Tuesday, August 16, 2011
No Reasonable Expectation of Privacy in Common Area of Multi-Unit Dwelling
In United States v. Correa, No. 10-2199 (3d Cir., Aug. 2, 2011) , law enforcement officials executed arrest warrants for two associates an escaped inmate at a multi-unit dwelling. When the officers arrived at the building, the exterior front door was locked. As a result, one of the officers climbed through a partially opened window and unlocked the door for his colleagues. Once inside, the officers encountered the two individuals they initially sought as well as the defendant in the common stairwell leading to the basement. During the search incident to his arrest, the defendant alerted his arresting officer that he possessed a firearm.

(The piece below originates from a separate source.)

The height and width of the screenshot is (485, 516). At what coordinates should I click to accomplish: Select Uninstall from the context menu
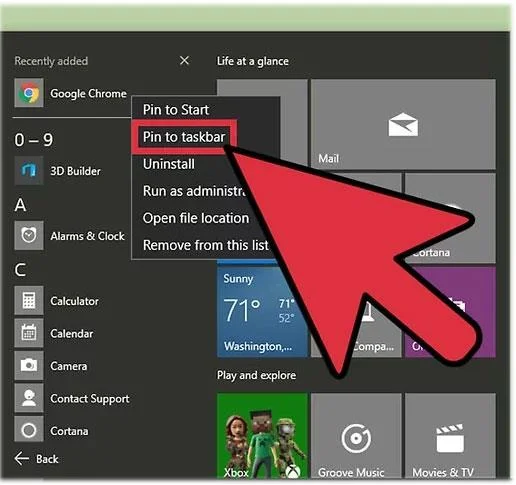(x=169, y=164)
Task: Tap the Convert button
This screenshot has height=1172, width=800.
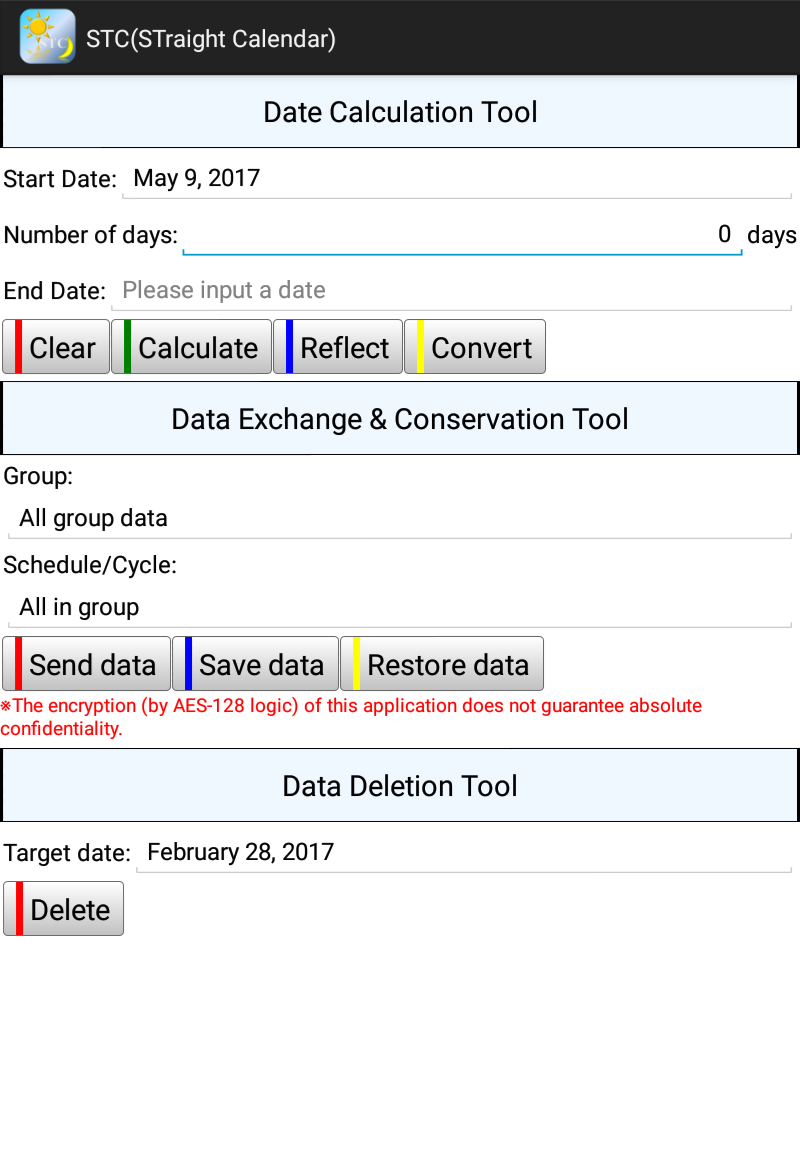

The defendant challenged his arrest in the common area of the multi-unit dwelling as the fruit of an unlawful entrance and search, and he sought the suppression of the firearm and his subsequent statement. The Third Circuit disagreed, extending its ruling in United States v. Acosta, 965 F.2d 1248 (3d Cir. 1992), to rule that a resident of a multi-unit dwelling has no objectively reasonable expectation of privacy in the common areas of the dwelling, regardless of whether the exterior door is regularly locked or unlocked. The court reasoned that no objectively reasonable expectation of privacy can exist in the common area of multi-unit dwelling where all of the residents are permitted to access, as well as their guests. The court also determined that a locked exterior door does not serve to protect the privacy interests of the residents, but rather serves to provide them with security. The court ultimately ruled that, as the defendant had no objectively reasonable expectation of privacy in the common area of the multi-unit dwelling, he lacked standing to challenge the law enforcement officials' entrance and search. Therefore, no Fourth Amendment violation occurred.